> _Objective_
Reproduce the rows below word for word, starting at the first row and ending at the line that contains "Action: point(206,261)". Leave the pictures out of your output.

> _Extracted information_
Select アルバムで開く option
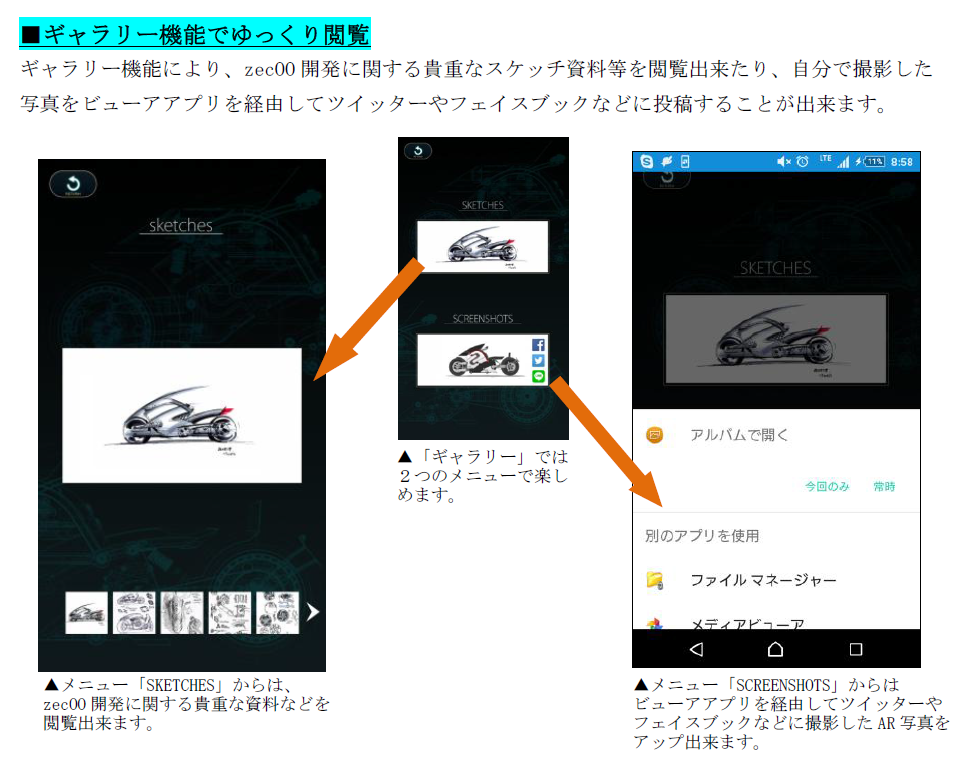The image size is (964, 765). 739,435
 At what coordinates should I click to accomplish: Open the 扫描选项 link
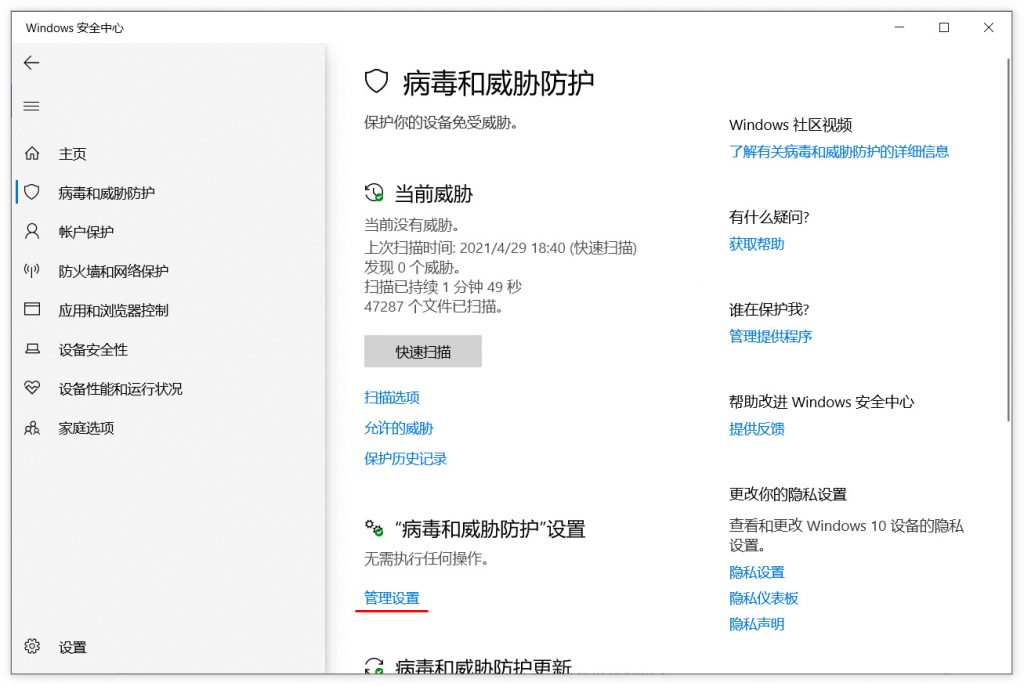(392, 398)
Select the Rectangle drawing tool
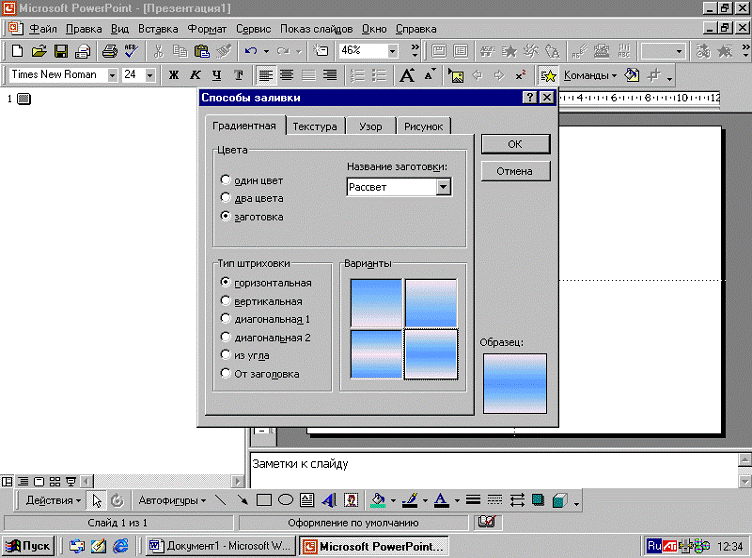 coord(265,500)
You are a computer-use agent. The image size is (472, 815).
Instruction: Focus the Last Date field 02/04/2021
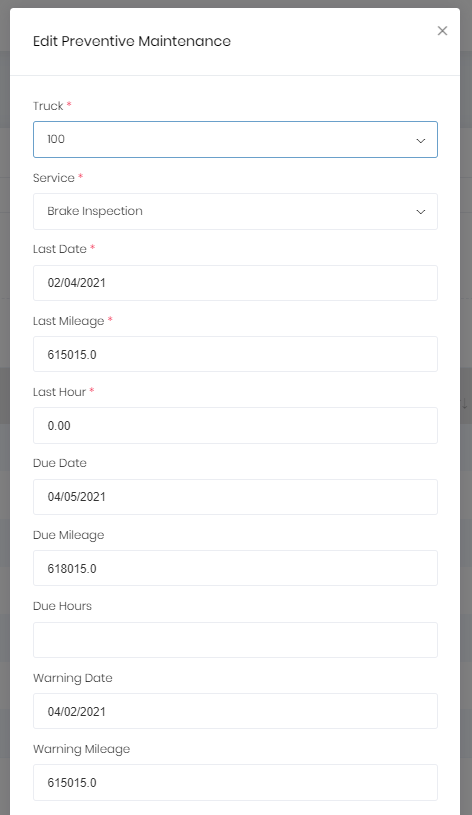[x=235, y=283]
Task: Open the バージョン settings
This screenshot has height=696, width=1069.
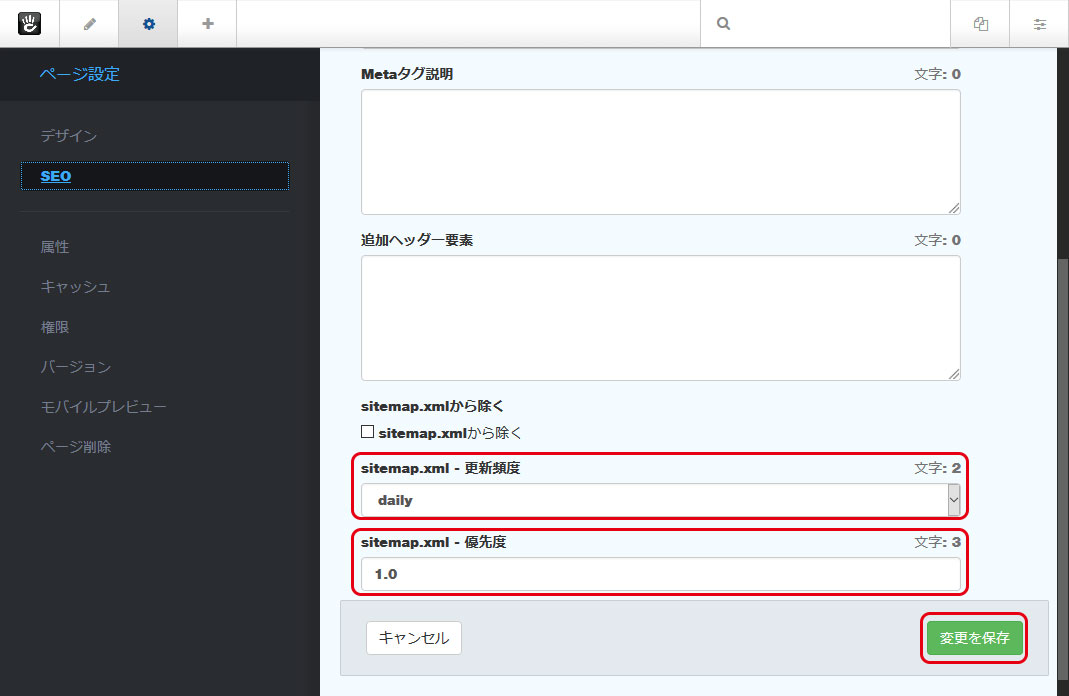Action: tap(76, 366)
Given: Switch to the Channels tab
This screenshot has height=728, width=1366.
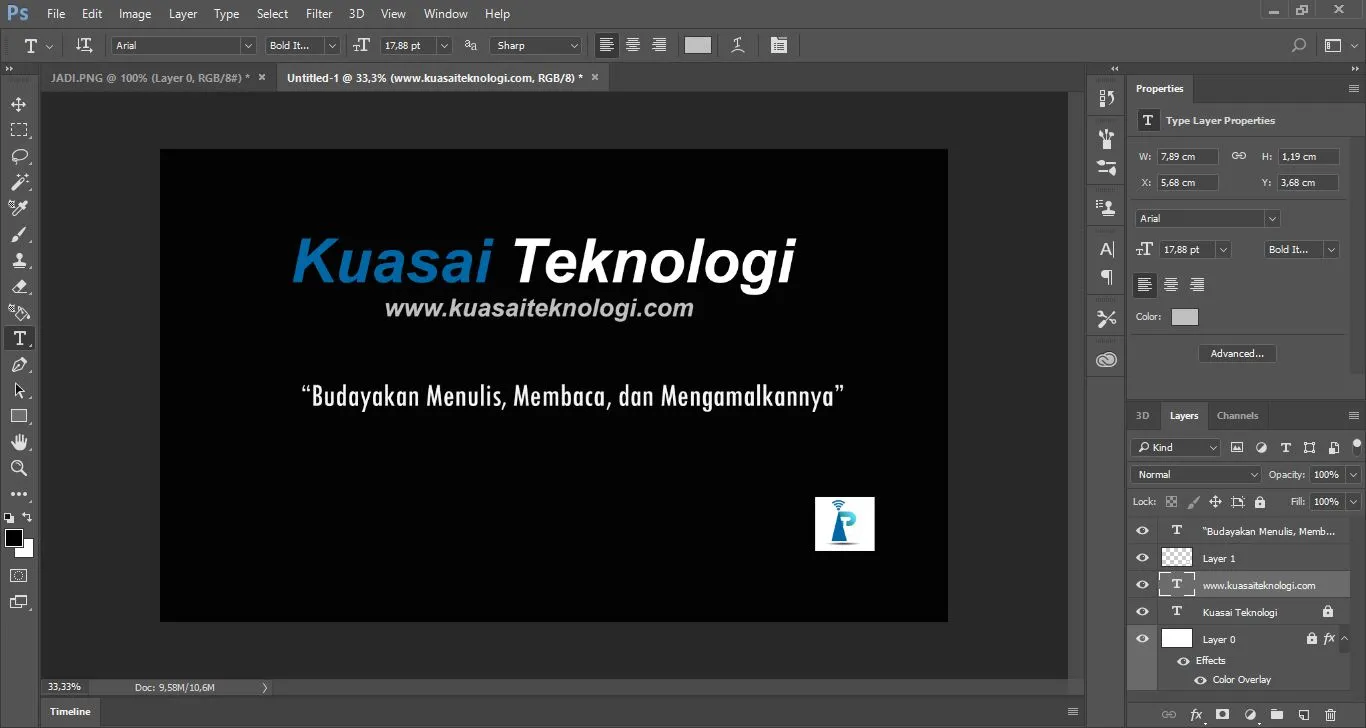Looking at the screenshot, I should [1237, 416].
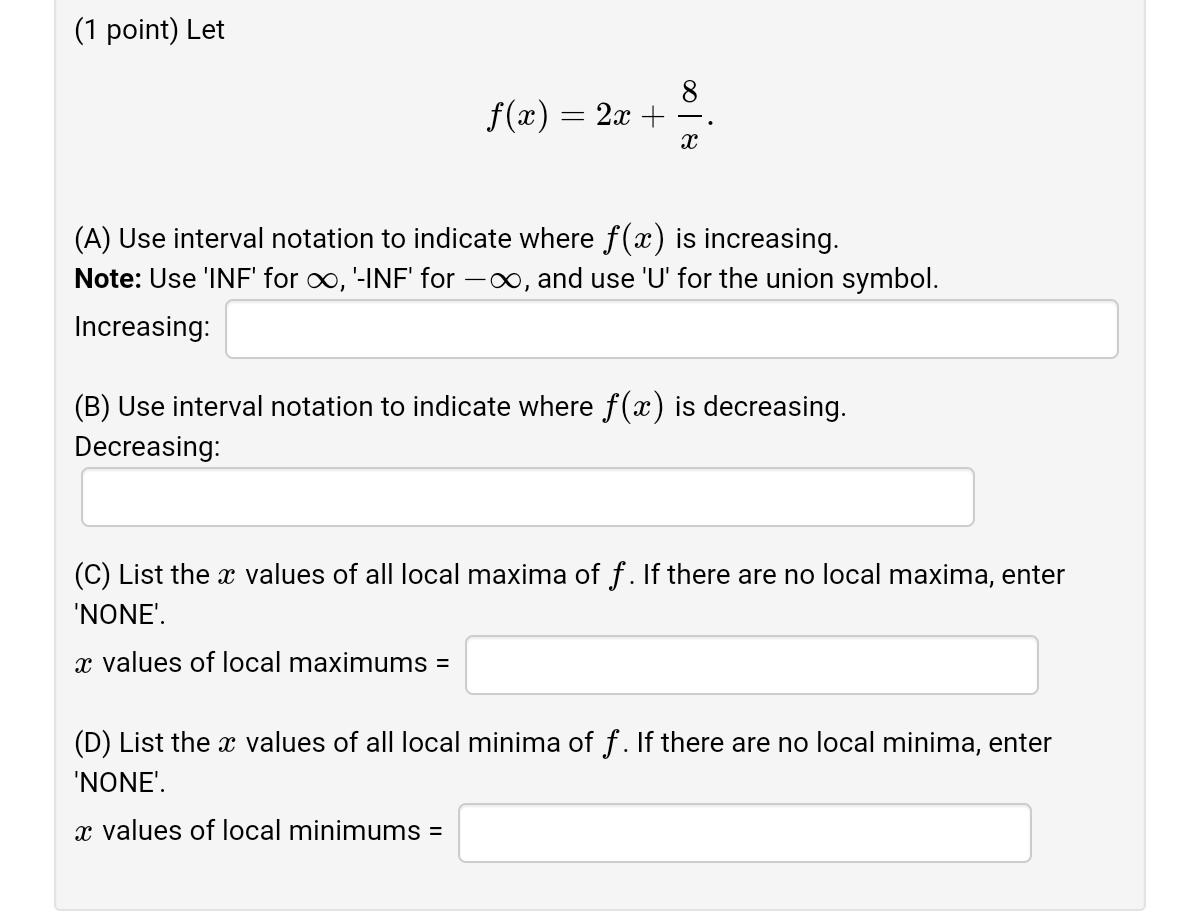Image resolution: width=1200 pixels, height=915 pixels.
Task: Click the 'Increasing:' label text
Action: click(x=141, y=326)
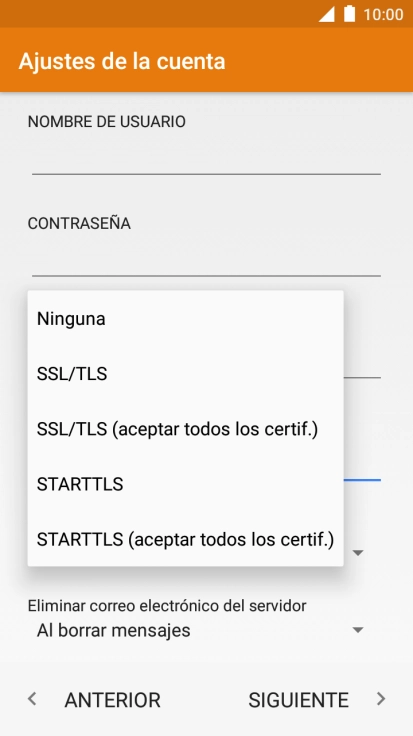
Task: Focus the CONTRASEÑA input field
Action: point(206,261)
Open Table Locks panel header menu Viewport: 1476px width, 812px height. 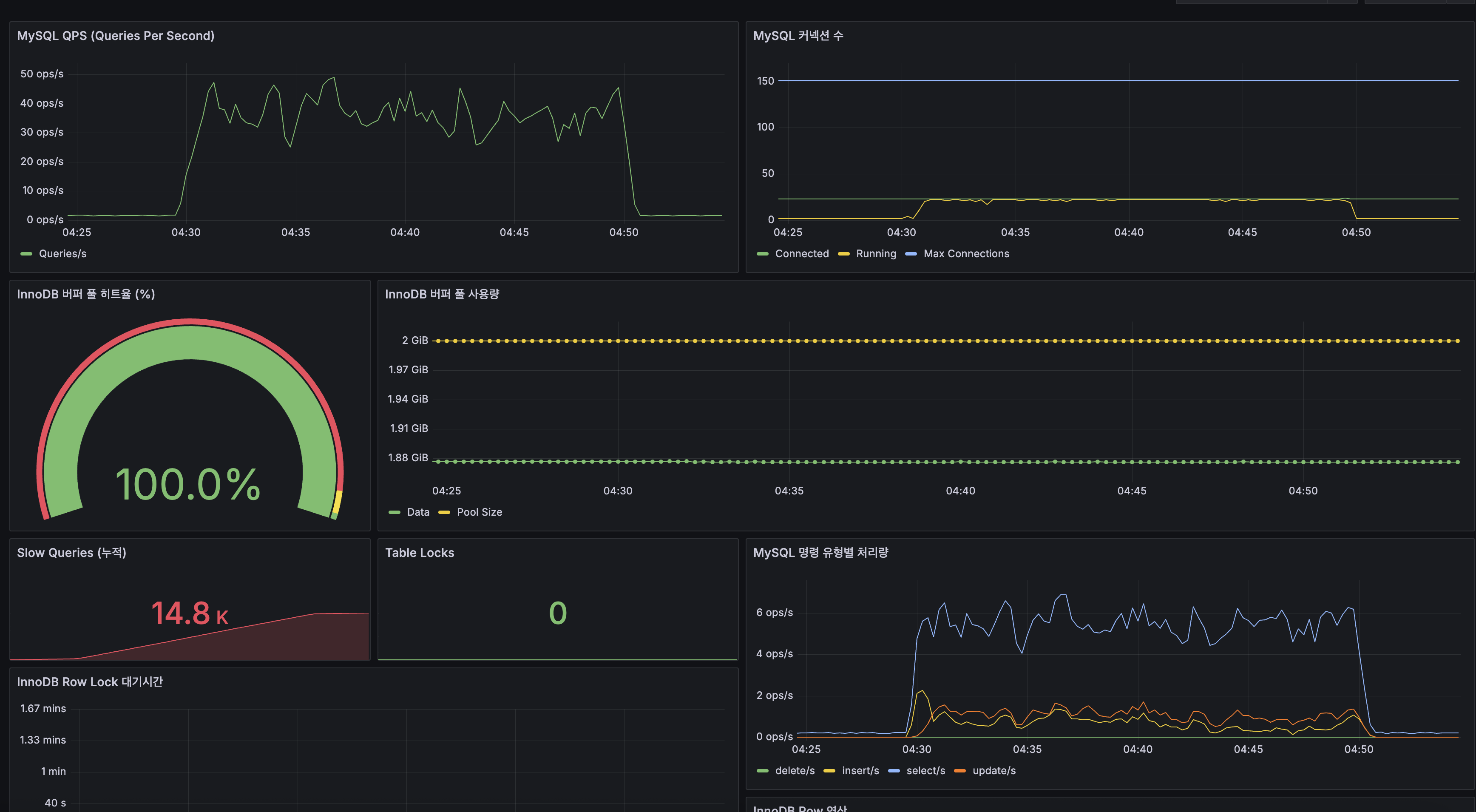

> _Task result_
Select アルバムで開く option
The image size is (964, 765). 739,435
 At what coordinates should I click to accomplish: Open the 扫描选项 link
(392, 398)
Select the Rectangle drawing tool
 coord(265,500)
You are a computer-use agent. The image size is (472, 815).
Instruction: Focus the Last Date field 02/04/2021
[x=235, y=283]
Task: Open the バージョン settings
This screenshot has height=696, width=1069.
Action: tap(76, 366)
Given: Switch to the Channels tab
This screenshot has height=728, width=1366.
Looking at the screenshot, I should [1237, 416].
Image resolution: width=1200 pixels, height=915 pixels.
Task: Click the 'Increasing:' label text
Action: click(x=141, y=326)
Task: Focus the CONTRASEÑA input field
Action: point(206,261)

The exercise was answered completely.